• **Exercise task A**: According to the text about the song "Danced," why was a live version of the song released as a single in 1980?
• **Exercise task B**: Quote the part of the text about the song "Danced" between "Single by Toyah" and "(live album version)", inclusive.

• **Passage to read**:
Single by Toyah

from the album Toyah! Toyah! Toyah!
- B-side: "Ghosts"; "Neon Womb";
- Released: 1980
- Recorded: 17 June 1980
- Genre: New wave
- Length: 5:13 (original album version) 5:30 (live album version)
- Label: Safari
- Songwriter(s): Toyah Willcox; Joel Bogen; Peter Bush;
- Producer(s): Nick Tauber

Toyah singles chronology
| "Ieya" (1980) | "Danced" (1980) | "It's a Mystery" (1981) |

= Danced =

"Danced" is a song by the English new wave band Toyah, fronted by Toyah Willcox. It first appeared on the band's 1979 LP Sheep Farming in Barnet, and a live version of the song was subsequently released as a single in 1980 by Safari Records to promote the concert album Toyah! Toyah! Toyah!.

==Background==
The song was written by Toyah Willcox, Joel Bogen and Peter Bush. It was originally recorded and released in 1979 on Toyah's first album, Sheep Farming in Barnet, produced by Steve James and Keith Hale.

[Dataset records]
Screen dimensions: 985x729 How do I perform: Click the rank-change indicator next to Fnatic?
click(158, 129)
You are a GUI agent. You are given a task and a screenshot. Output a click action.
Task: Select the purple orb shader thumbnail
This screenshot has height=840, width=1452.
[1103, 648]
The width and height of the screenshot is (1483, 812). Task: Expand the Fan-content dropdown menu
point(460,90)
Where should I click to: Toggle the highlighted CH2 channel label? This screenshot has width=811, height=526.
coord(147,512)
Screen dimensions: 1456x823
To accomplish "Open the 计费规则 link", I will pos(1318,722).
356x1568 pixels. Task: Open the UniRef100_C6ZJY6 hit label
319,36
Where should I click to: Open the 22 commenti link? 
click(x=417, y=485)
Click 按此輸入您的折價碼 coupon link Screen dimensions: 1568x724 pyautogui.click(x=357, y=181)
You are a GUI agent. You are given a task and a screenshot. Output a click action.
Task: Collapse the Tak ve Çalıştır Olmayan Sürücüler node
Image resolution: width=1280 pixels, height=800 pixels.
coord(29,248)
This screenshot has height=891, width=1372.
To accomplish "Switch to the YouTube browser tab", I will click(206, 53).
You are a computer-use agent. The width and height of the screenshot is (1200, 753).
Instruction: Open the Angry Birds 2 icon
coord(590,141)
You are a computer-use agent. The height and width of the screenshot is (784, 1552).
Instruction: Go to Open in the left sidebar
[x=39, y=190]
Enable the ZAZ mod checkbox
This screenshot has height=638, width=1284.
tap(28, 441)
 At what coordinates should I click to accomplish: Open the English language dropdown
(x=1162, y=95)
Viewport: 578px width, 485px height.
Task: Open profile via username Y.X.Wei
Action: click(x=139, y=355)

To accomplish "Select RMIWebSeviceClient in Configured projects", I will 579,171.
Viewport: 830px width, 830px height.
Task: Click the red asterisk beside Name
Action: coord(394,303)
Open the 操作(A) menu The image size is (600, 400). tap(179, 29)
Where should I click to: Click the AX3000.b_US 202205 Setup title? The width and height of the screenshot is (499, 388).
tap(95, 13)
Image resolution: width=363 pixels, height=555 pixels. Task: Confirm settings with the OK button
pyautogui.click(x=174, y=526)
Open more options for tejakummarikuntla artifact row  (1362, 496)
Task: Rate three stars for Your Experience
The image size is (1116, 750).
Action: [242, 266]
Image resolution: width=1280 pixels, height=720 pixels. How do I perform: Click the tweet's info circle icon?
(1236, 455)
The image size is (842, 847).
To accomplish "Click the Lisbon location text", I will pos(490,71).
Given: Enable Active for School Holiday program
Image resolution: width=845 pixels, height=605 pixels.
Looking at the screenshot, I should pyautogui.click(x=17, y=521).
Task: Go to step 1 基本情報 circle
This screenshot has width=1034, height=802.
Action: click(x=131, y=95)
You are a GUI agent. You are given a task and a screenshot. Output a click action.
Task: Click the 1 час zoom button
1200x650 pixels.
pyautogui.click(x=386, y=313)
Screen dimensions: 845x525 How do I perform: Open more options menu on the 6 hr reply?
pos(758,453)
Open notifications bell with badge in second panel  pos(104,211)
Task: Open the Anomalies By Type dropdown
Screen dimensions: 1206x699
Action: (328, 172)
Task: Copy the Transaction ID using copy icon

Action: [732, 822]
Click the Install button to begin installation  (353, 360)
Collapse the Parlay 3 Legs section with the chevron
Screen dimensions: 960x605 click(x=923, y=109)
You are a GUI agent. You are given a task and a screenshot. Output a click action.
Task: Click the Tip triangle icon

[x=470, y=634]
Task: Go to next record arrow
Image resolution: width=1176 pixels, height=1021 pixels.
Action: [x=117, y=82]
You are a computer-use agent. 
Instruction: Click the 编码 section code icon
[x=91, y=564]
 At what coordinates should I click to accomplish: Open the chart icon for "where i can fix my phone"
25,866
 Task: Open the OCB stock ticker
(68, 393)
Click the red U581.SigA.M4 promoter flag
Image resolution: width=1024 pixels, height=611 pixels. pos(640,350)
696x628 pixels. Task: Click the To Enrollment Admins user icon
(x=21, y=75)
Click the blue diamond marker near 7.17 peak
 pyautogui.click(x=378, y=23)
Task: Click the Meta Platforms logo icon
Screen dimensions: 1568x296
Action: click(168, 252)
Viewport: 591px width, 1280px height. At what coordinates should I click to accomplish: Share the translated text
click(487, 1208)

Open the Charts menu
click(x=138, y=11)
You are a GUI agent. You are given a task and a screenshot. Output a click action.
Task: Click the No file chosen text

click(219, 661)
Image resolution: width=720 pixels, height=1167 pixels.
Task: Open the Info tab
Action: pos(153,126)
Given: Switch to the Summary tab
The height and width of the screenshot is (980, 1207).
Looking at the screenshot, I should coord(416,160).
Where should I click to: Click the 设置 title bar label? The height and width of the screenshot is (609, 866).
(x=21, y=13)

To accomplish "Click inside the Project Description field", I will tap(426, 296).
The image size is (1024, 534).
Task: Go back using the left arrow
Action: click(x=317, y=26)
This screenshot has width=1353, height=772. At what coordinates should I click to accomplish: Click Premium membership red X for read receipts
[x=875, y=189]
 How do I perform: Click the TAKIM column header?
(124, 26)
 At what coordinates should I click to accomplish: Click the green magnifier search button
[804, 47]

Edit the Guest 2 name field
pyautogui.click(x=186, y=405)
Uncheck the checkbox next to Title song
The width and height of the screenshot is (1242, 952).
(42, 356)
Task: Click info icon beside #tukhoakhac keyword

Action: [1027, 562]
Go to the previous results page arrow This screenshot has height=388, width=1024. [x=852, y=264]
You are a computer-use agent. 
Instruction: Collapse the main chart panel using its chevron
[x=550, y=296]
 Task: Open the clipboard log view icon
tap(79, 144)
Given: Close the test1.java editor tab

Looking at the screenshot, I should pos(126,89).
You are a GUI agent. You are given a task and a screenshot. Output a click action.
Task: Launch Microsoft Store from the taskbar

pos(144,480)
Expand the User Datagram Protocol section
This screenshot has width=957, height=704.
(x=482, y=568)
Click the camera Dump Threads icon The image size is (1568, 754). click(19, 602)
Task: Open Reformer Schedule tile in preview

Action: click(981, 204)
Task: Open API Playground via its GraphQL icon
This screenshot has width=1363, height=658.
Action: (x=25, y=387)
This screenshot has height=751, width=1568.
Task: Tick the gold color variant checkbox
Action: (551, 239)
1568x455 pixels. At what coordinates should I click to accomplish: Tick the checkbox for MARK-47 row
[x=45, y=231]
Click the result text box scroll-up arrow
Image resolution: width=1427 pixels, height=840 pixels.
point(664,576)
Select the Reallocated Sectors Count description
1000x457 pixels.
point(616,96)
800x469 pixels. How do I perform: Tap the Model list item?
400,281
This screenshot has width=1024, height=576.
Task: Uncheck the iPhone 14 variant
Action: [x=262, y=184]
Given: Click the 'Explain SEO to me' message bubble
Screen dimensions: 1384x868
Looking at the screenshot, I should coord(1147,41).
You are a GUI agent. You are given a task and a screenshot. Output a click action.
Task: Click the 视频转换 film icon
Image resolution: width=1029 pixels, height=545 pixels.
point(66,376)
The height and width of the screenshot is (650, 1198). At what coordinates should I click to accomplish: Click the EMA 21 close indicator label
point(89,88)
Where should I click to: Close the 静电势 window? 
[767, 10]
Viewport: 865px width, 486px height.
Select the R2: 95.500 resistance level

• **Exercise result A**: Safari Records released the live version of "Danced" as a single in 1980 to promote the band's concert album Toyah! Toyah! Toyah!.

• **Exercise result B**:
Single by Toyah

from the album Toyah! Toyah! Toyah!
- B-side: "Ghosts"; "Neon Womb";
- Released: 1980
- Recorded: 17 June 1980
- Genre: New wave
- Length: 5:13 (original album version) 5:30 (live album version)